> Task brief
Copy the passage on logarithmic and exponential forms below, word for word, taking everything from "## Going from" down to "place to put it!".

Document extract section start

Going from logarithmic form  ‘$\,\log_a y = x\,$’  to the equivalent exponential form  ‘$\,y = a^x\,$’  is easy! Start with the base ‘$\,a\,$’, circle counterclockwise to $\,x\,,$ and then to $\,y\,$: This circular motion actually gives  ‘$\,a^x = y\,$’. Then, write it again from right-to-left to get ‘$\,y = a^x\,$’ !

## Going from Exponential Form to Logarithmic Form

Here's a thought process to go from exponential form  ‘$\,y = a^x\,$’   to the equivalent logarithmic form  ‘$\,\log_a y = x\,$’:

• We want a logarithmic form, so start by writing:  $\,\color{red}{\log}$
• The base of the logarithm is the same as the base of the exponential function, so add in the base:  $\,\color{red}{\log_a}$
• A logarithm is an exponent! The word ‘is’ translates as ‘$\,=\,$’.

The only exponent in  ‘$\,y = a^x\,$’  is $\,x\,.$

Leaving a space for the input, add in ‘$\,= x\,$’: $$\color{red}{\log_a\ \ \ = x}$$

• There's only one variable left in  ‘$\,y = a^x\,$’ , and only one place to put it!

Finish by putting in the ‘$\,y\,$’ : $$\color{red}{\log_a y= x}$$

## Domain/Range Considerations for Logarithmic and Exponential Functions

Let $\,a \gt 0\,,$ $\,a \ne 1\,.$ These are the allowable bases for logarithmic and exponential functions.

For exponential functions, $\,y = a^x\,$:

• the domain is the set of all real numbers
• the range is the set of positive real numbers

For logarithmic functions, $\,y = \log_a x\,$:

• the domain is the set of positive real numbers
• the range is the set of all real numbers

Observe that:

• the domain of $\,y = a^x\,$ is the range of $\,y = \log_a x\,$
• the range of $\,y = a^x\,$ is the domain of $\,y = \log_a x\,$

The input/output sets for inverses are switched! The input set for one is the output set for the other. The output set for one is the input set for the other.

Document extract section end
Data section start

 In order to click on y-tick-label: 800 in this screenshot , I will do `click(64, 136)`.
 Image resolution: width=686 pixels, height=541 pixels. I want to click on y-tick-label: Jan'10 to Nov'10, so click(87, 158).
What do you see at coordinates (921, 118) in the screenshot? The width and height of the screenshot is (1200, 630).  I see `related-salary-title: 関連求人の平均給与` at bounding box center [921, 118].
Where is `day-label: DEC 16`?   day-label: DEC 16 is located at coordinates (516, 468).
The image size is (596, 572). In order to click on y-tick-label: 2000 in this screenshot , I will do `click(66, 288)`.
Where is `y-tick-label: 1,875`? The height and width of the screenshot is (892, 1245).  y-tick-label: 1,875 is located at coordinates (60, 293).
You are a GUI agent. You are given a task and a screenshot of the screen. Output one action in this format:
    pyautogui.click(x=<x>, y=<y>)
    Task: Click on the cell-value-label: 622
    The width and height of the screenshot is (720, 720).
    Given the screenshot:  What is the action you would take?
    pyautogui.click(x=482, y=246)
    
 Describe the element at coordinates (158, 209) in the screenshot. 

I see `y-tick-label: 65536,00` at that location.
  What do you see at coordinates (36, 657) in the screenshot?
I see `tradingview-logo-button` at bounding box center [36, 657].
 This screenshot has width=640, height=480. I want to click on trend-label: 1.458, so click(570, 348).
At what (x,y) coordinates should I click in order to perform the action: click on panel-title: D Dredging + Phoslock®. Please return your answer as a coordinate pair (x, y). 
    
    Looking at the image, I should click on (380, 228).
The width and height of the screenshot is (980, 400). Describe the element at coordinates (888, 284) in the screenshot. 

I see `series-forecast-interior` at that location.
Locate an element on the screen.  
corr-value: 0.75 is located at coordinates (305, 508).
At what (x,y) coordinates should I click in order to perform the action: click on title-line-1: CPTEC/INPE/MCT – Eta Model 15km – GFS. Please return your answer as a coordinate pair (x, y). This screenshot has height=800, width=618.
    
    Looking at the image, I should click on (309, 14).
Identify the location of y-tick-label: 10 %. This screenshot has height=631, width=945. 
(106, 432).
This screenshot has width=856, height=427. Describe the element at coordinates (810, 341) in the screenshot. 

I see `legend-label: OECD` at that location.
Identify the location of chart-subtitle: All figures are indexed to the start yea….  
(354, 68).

Data section end

> Response to this task
## Going from Exponential Form to Logarithmic Form

Here's a thought process to go from exponential form  ‘$\,y = a^x\,$’   to the equivalent logarithmic form  ‘$\,\log_a y = x\,$’:

• We want a logarithmic form, so start by writing:  $\,\color{red}{\log}$
• The base of the logarithm is the same as the base of the exponential function, so add in the base:  $\,\color{red}{\log_a}$
• A logarithm is an exponent! The word ‘is’ translates as ‘$\,=\,$’.

The only exponent in  ‘$\,y = a^x\,$’  is $\,x\,.$

Leaving a space for the input, add in ‘$\,= x\,$’: $$\color{red}{\log_a\ \ \ = x}$$

• There's only one variable left in  ‘$\,y = a^x\,$’ , and only one place to put it!